WHAT IS REQUIRED: Look through the data below for the line with "Image resolution: width=220, height=2576.", and transcribe it exactly together with each line after it up to and including the line with "À propos de LastDodo (44, 2004)". Give nothing else.

---------- AVAILABLE DATA ----------

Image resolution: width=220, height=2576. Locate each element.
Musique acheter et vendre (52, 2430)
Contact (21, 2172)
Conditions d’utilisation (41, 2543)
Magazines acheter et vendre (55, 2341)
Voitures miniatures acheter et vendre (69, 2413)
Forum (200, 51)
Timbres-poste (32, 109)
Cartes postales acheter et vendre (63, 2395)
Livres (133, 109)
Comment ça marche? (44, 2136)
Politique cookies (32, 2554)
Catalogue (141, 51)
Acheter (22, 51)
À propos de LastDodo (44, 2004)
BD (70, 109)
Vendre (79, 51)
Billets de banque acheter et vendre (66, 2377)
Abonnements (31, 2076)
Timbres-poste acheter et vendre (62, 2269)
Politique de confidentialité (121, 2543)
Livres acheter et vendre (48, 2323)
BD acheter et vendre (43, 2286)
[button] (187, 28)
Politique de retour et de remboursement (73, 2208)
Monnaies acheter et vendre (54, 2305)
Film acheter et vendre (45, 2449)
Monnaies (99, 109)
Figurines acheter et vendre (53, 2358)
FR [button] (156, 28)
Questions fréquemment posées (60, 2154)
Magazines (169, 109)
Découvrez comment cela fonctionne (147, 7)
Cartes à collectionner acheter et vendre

----------
---------- AVAILABLE DATA ----------

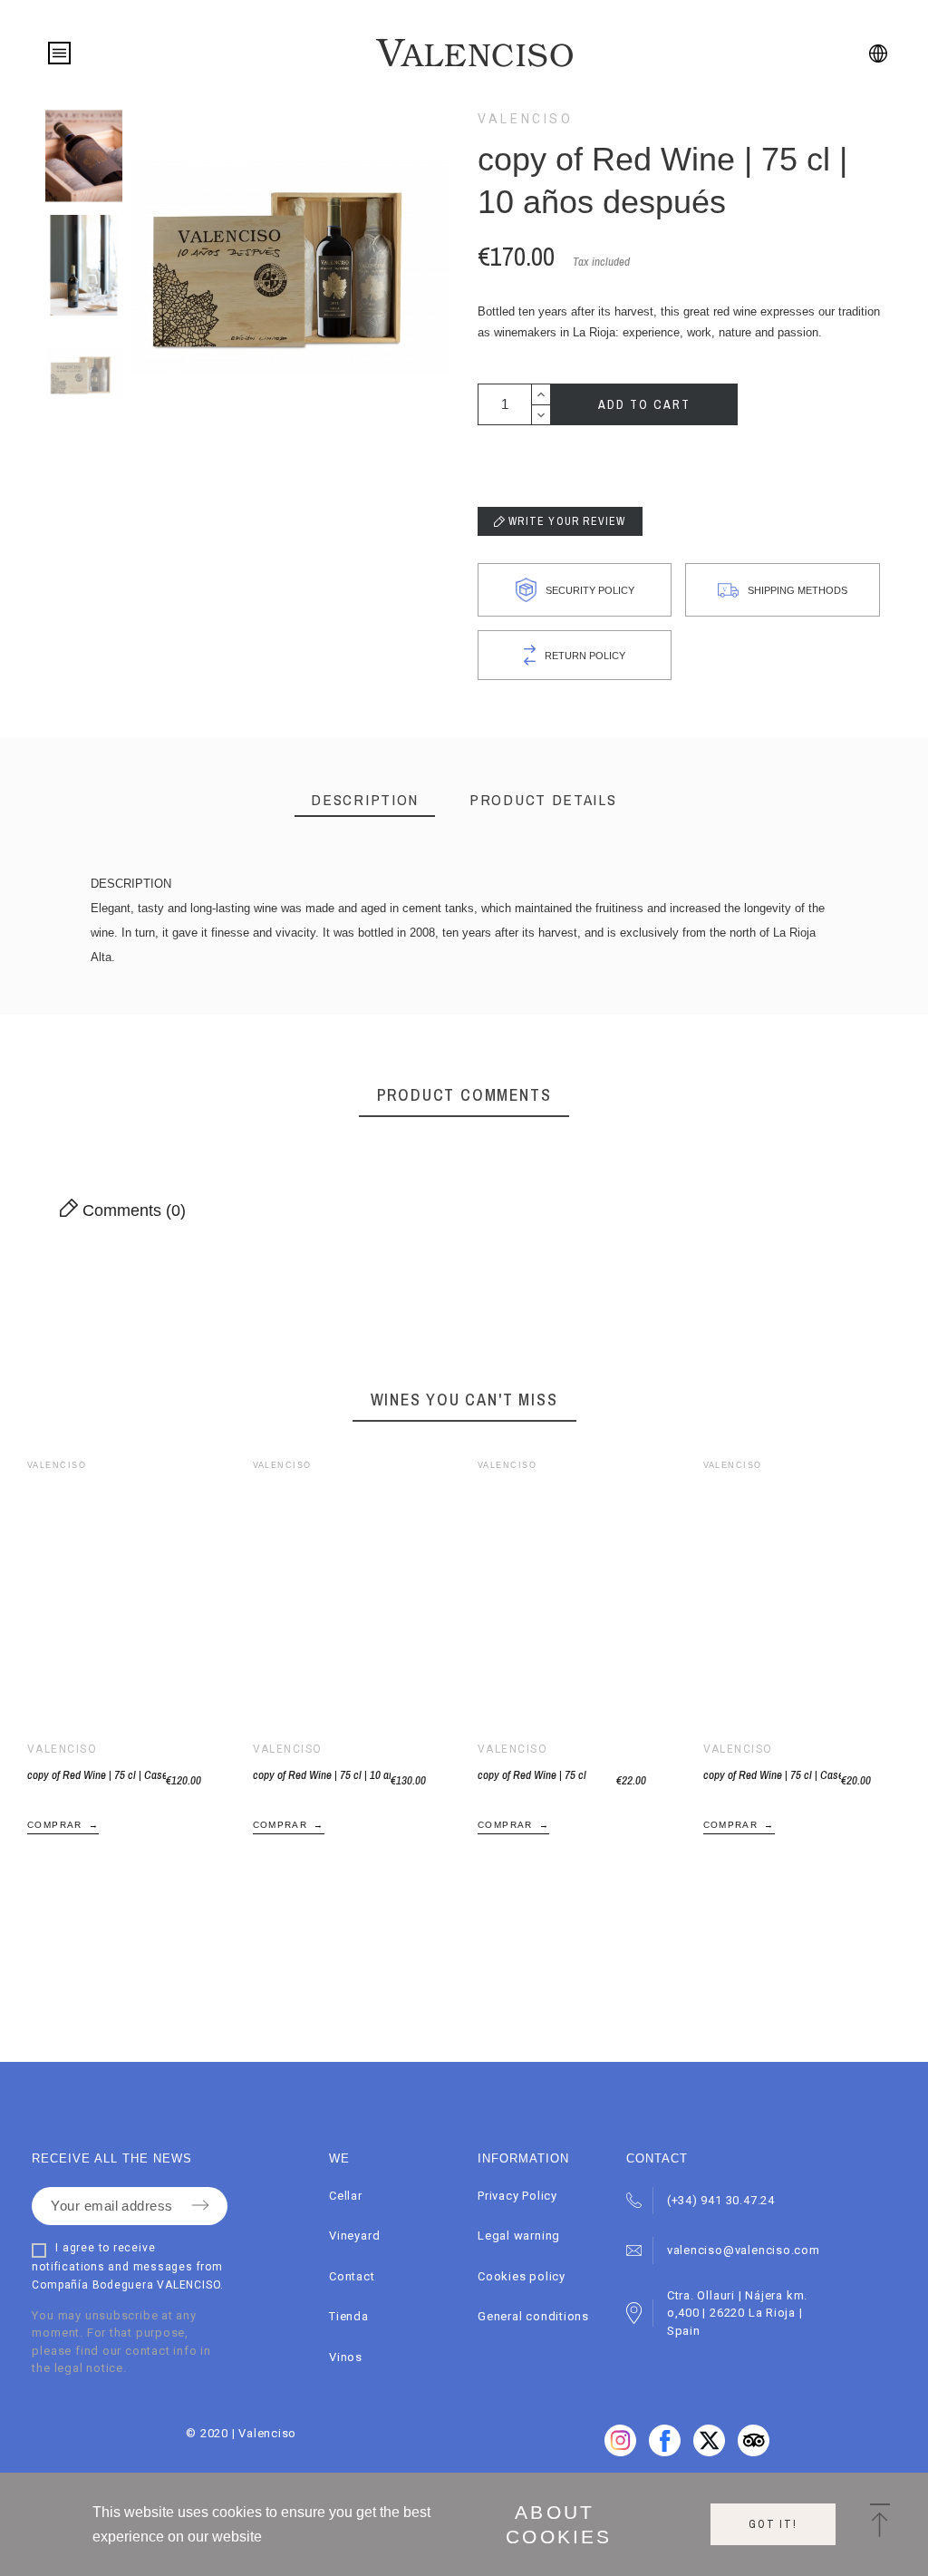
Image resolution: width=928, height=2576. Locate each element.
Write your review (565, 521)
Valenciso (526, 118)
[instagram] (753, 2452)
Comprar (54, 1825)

----------
---------- AVAILABLE DATA ----------

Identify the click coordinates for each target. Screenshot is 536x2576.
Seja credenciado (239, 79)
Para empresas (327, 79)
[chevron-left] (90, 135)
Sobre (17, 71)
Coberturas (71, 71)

----------

RESULT OF THE EXERCISE:
Image resolution: width=220, height=2576. Locate each element.
Musique acheter et vendre (52, 2430)
Contact (21, 2172)
Conditions d’utilisation (41, 2543)
Magazines acheter et vendre (55, 2341)
Voitures miniatures acheter et vendre (69, 2413)
Forum (200, 51)
Timbres-poste (32, 109)
Cartes postales acheter et vendre (63, 2395)
Livres (133, 109)
Comment ça marche? (44, 2136)
Politique cookies (32, 2554)
Catalogue (141, 51)
Acheter (22, 51)
À propos de LastDodo (44, 2004)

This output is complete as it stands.